### Sezione del documento
Giulia Cotterli

Latina 1994
Vive e lavora a Torino
Studio visit a cura di Francesca Disconzi e Federico Palumbo (Osservatorio Futura)

Giulia Cotterli studia all’Accademia di Belle Arti di Urbino e successivamente si trasferisce a Torino. Essendo nata in una piccola città, la sua curiosità di fondo verso il mondo culturale la spinge a compiere diversi viaggi verso la vicina Capitale. Latina porta con sé una serie di ricordi legati a un passato personale pesante: la separazione dei genitori e l’abbandono da parte di suo padre sono accadimenti traumatici che, dopo un’iniziale rimozione, tornano prepotentemente alla memoria, per essere successivamente sublimati nell’intervento artistico. Si tratta di un percorso di transizione di cui assume consapevolezza dopo la lettura del libro Distruzione del padre. Ricostruzione del padre di Louise Bourgeois, suggeritole da Pellegrini, suo docente in Accademia. Qui, Cotterli trova l’incipit necessario per trasformare il suo microcosmo personale in spunto per l’universale. Da questo momento parte, per l’artista, un percorso, sia tecnico che tematico, che la porta ad approfondire il concetto di memoria (No One Know where It’s Gone, 2019). Questa, con i suoi meccanismi e funzionamenti fisiologici, è inizialmente un elemento che l’artista indaga, per diventare successivamente pozzo dal quale attingere senza più necessità di avere riferimenti esterni. In questa fase, che continua tutt’ora, l’artista abbandona qualsiasi appiglio con l’esterno in un percorso inizialmente timido e lento, ma indubbiamente terapeutico, in cui il ricordo è pretesto per raccontare storie, con l’aiuto dell’immaginazione che colma i vuoti dell’irrisolto e del rimosso (Favole della buonanotte raccontate a mio padre. Il concepimento, 2020). A livello tecnico, il disegno è punto di partenza ─ e spesso di arrivo ─ presente in tutti i suoi lavori, a prescindere dal medium utilizzato. La produzione di Cotterli spazia tra il video, la scultura (spesso in relazione al cucito) e l’installazione, con il fattore comune e riconoscibile di un tratto infantile e immediatamente riconducibile al resto del suo lavoro. In questo processo assume un ruolo fondamentale la scrittura, che è parte integrante e istintuale nella genesi del lavoro.

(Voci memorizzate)
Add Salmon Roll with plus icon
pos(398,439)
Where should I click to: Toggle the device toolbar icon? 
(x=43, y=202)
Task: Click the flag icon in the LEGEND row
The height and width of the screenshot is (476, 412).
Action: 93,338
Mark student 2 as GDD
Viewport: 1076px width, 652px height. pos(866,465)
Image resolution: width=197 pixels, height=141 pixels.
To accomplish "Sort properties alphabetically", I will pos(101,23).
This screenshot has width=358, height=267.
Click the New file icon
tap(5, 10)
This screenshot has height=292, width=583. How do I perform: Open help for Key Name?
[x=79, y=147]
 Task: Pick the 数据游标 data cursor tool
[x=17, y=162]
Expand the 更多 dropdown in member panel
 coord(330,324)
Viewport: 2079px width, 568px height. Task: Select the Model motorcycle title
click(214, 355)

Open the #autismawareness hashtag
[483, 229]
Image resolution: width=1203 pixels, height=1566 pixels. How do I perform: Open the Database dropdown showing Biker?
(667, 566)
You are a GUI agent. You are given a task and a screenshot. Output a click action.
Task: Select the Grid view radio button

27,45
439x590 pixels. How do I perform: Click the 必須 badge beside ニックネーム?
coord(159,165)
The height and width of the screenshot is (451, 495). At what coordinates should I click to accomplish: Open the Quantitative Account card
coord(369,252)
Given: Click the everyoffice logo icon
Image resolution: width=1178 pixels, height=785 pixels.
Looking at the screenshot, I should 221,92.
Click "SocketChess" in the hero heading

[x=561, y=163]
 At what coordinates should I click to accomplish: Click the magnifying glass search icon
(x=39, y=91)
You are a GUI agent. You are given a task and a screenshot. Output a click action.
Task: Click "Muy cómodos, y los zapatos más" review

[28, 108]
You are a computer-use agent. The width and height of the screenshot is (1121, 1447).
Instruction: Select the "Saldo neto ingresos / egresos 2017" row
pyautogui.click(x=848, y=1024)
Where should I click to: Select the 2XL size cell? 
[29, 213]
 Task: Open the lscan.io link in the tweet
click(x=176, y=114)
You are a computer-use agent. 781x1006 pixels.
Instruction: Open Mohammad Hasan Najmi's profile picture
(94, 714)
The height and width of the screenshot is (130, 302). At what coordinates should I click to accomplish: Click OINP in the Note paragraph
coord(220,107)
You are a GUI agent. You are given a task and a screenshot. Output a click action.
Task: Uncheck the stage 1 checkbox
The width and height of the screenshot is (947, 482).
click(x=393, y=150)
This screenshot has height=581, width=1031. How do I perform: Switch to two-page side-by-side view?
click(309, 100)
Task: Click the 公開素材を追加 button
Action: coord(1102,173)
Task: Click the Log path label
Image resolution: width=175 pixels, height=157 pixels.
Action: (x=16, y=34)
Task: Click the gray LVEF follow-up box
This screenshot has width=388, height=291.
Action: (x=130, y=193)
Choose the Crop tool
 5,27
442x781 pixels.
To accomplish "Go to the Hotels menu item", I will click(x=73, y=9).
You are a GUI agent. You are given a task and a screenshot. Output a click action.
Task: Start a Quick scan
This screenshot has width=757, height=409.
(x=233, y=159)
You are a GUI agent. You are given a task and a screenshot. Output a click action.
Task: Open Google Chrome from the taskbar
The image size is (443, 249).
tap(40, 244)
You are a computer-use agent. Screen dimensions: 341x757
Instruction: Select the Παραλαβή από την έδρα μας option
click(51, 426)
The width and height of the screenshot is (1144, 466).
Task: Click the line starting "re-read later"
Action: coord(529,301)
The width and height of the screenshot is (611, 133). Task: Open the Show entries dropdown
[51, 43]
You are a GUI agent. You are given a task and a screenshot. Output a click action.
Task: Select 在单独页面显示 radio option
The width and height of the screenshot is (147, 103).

### Dettagli del compito
Prosegui il testo su Giulia Cotterli dopo l'ultima frase riportata.

### Esercizio risolto
Il ruolo di Cotterli nel panorama contemporaneo può essere trovato proprio nel passaggio a doppio senso tra l’universale e il particolare. Esso diventa spunto per un approccio più empatico che mette il fruitore nella posizione di poter accettare l’arte come un processo terapeutico, libera e liberatoria, volta a ricostruire un passato che può essere sublimato tramite un’immaginazione catartica e rivelatrice. Inoltre, vi è una particolare attenzione al tema dell’identità: essa si formalizza nell’autoritratto o nel ritratto delle persone che hanno fatto parte della sua infanzia o che partecipano, direttamente o indirettamente, al suo presente. Attualmente Cotterli sta lavorando ad alcuni progetti collettivi e a una mostra personale. Questi appuntamenti diventano occasione per spostare il focus dalla parte assente della sua famiglia, cioè quella paterna, alla figura della madre e quella porzione di albero genealogico. Per l’occasione, anche la scelta del medium è emblematica: vi è un ritorno graduale della tela, utilizzata alla stregua del foglio di carta, in grado di restituire una maggiore forza al tratto e al colore, oltre che al senso di intimità tipico del suo lavoro (Favole della buonanotte raccontate a mio padre. L’albero genealogico, 2023).

Ragionando insieme all’artista su possibili criticità e/o elementi ancora non del tutto risolti, un possibile punto di debolezza della sua ricerca risiede nella scelta della tematica: parlare di una realtà così personale potrebbe, sul lungo periodo, non suscitare un interesse reale da parte del fruitore o, all’opposto, alimentare una curiosità morbosa e voyeuristica fine a sé stessa. Un punto di forza, invece, lo attribuiamo sicuramente alla totale genuinità del lavoro proposto, valorizzata dalla scelta di mettersi in gioco (e metterci la faccia) affrontando temi così intimi. Si tratta di un lavoro non schiavo di forzature esterne, che trae forza dalla mente dell’artista stessa che, di volta in volta, ricrea scenari immaginifici completamente diversi. Infine, il passaggio da un medium all’altro, senza alcun cambio di stile evidente, risulta essere per noi un ulteriore tratto distintivo vincente.